*** Opening of SOURCE MATERIAL ***

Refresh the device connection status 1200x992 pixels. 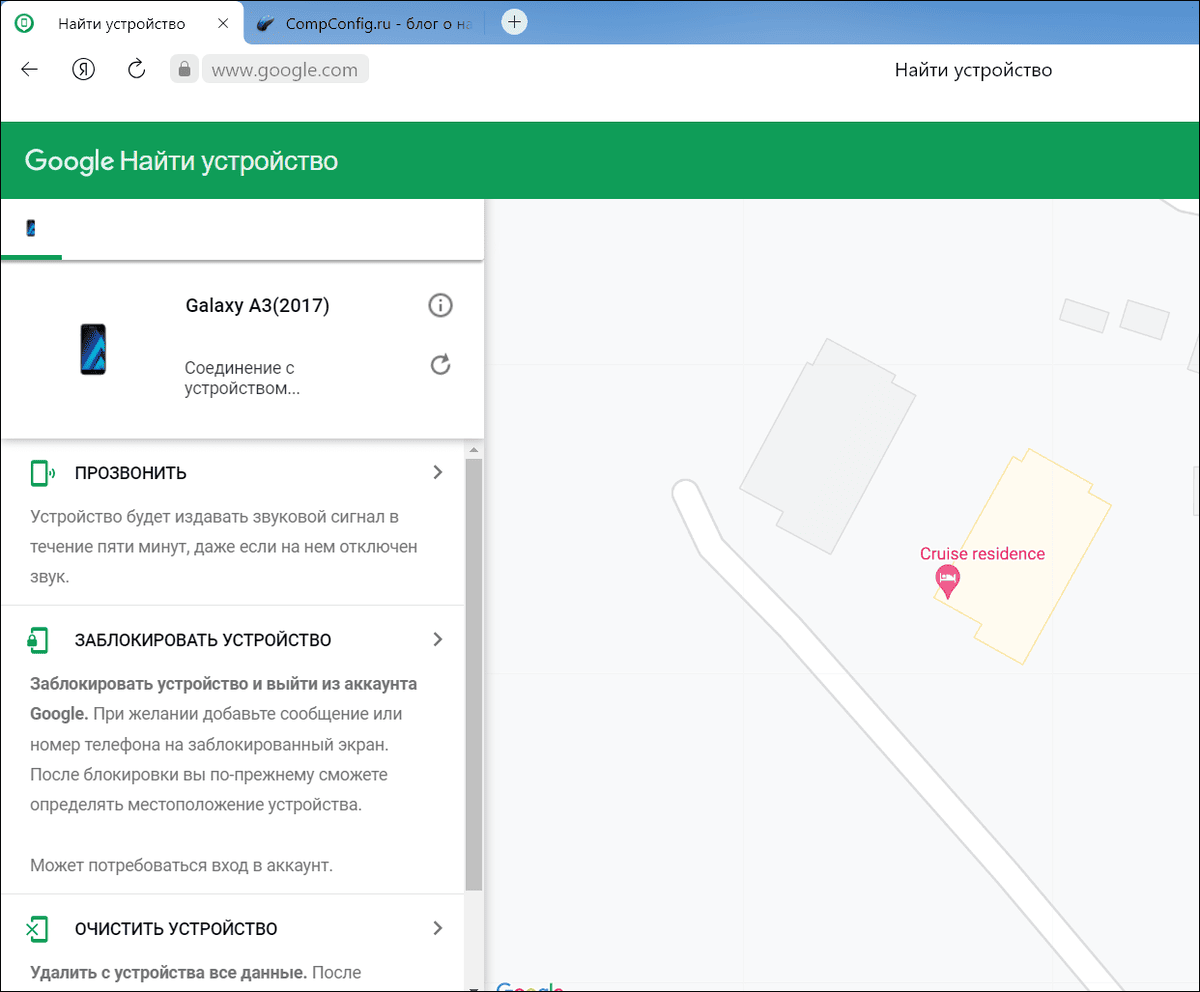click(x=440, y=365)
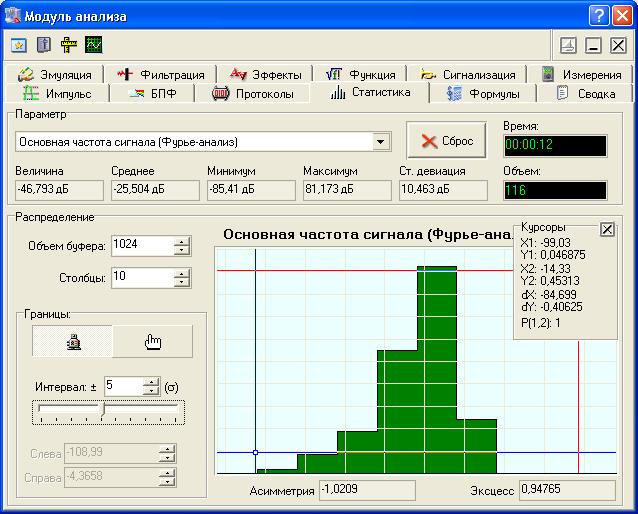Click into the Объем буфера input field
Image resolution: width=638 pixels, height=514 pixels.
[x=140, y=244]
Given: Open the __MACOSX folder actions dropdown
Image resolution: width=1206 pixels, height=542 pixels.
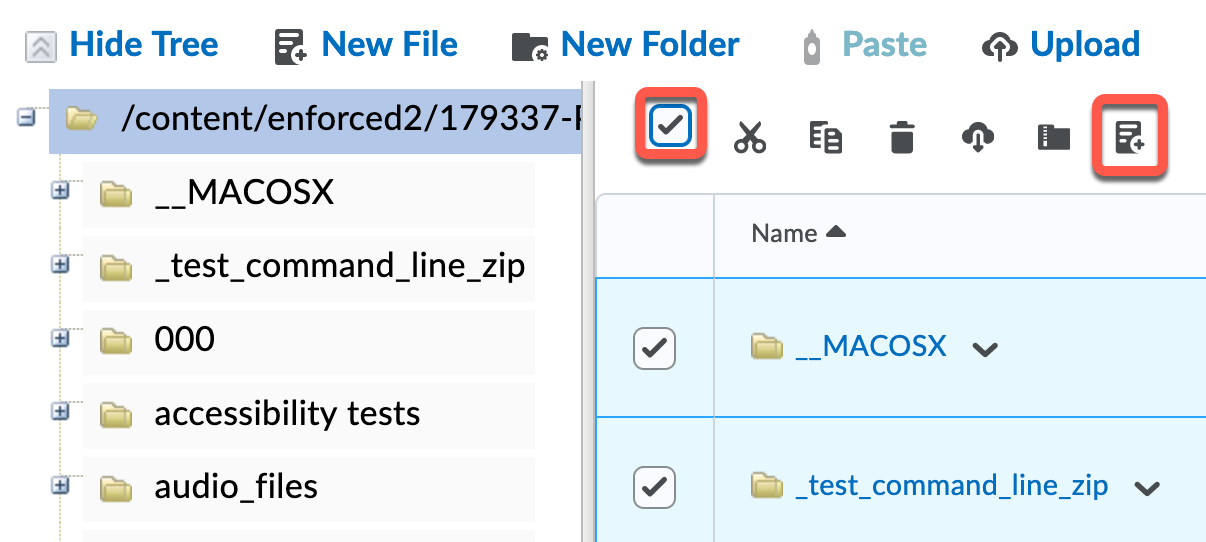Looking at the screenshot, I should tap(985, 349).
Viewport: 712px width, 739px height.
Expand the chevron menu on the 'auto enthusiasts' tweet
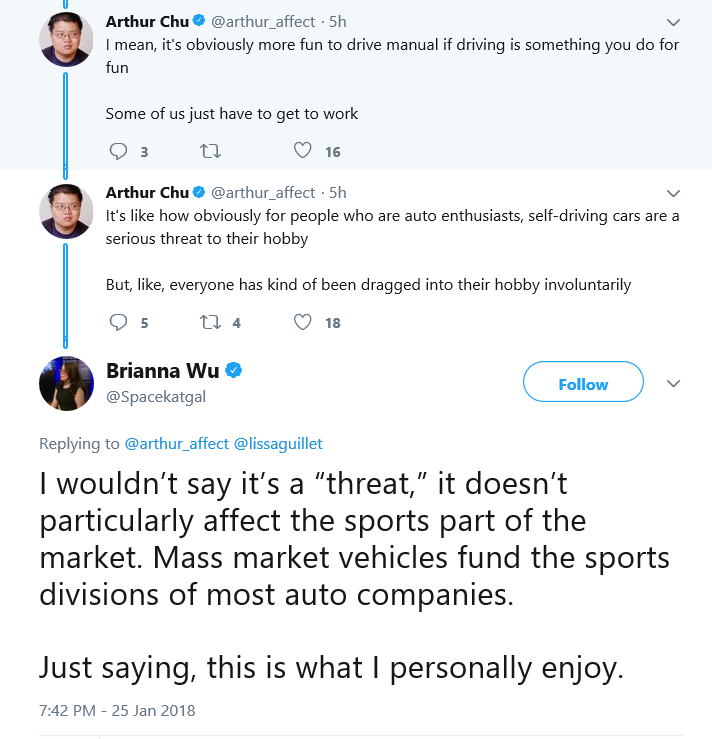pos(673,193)
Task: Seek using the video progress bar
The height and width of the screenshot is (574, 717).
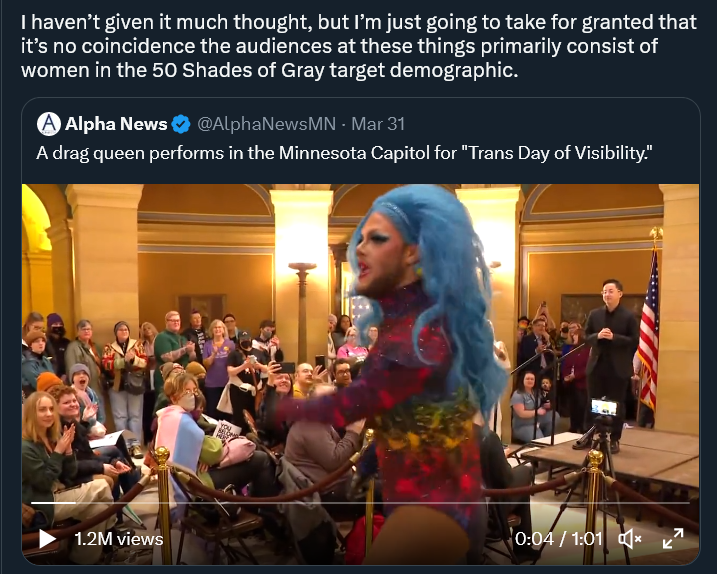Action: (x=360, y=503)
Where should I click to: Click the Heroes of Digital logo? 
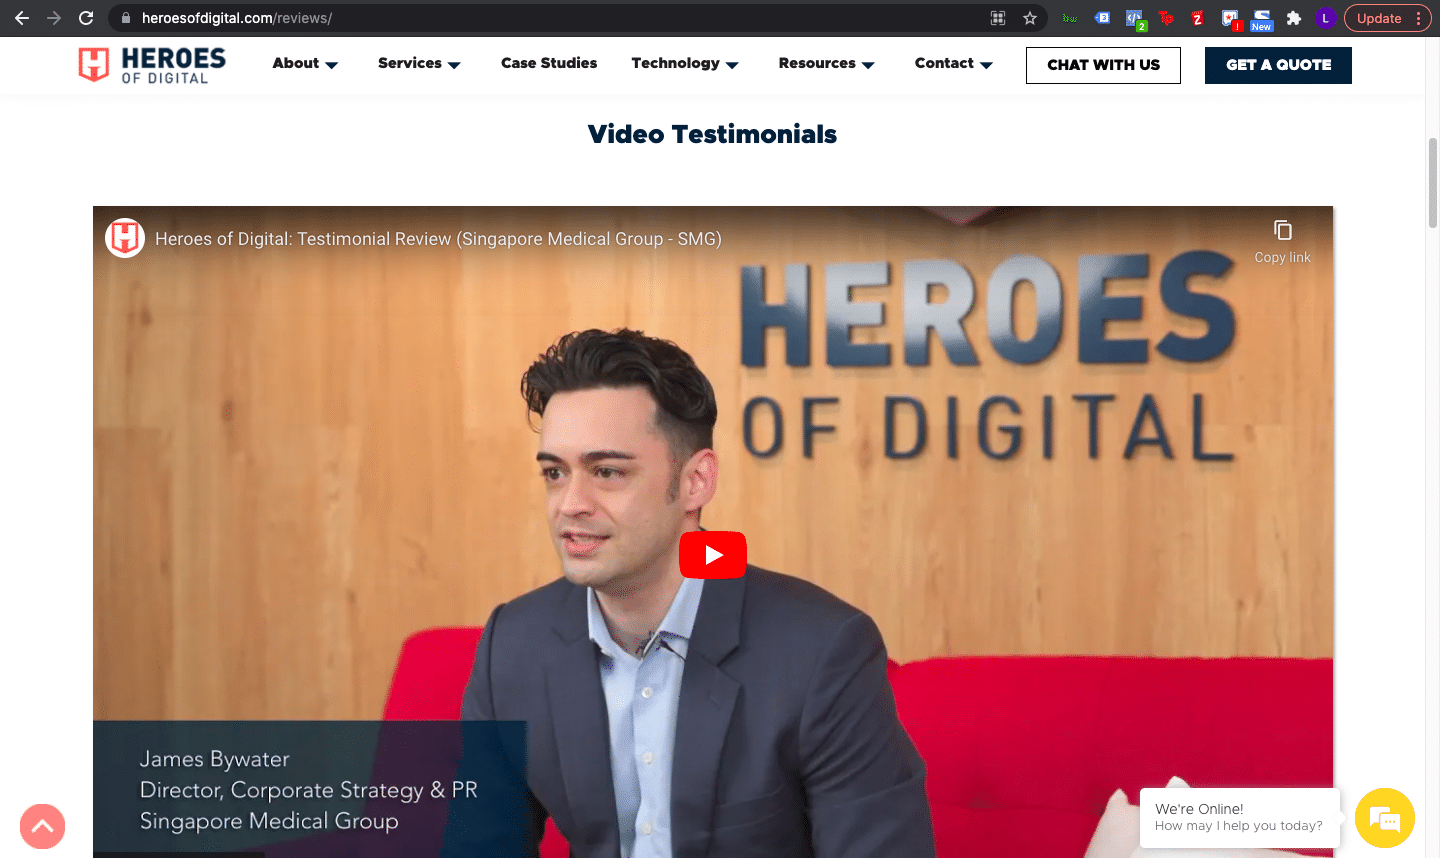152,65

*** Close of SOURCE MATERIAL ***

> _REQUIREMENT_
What you need to copy is the run of lines from the one holding "Where should I" through the end of the data, exactly and only, both ends included, pictures omitted.

> _EXERCISE RESULT_
Where should I click to: Click the Heroes of Digital logo? 
152,65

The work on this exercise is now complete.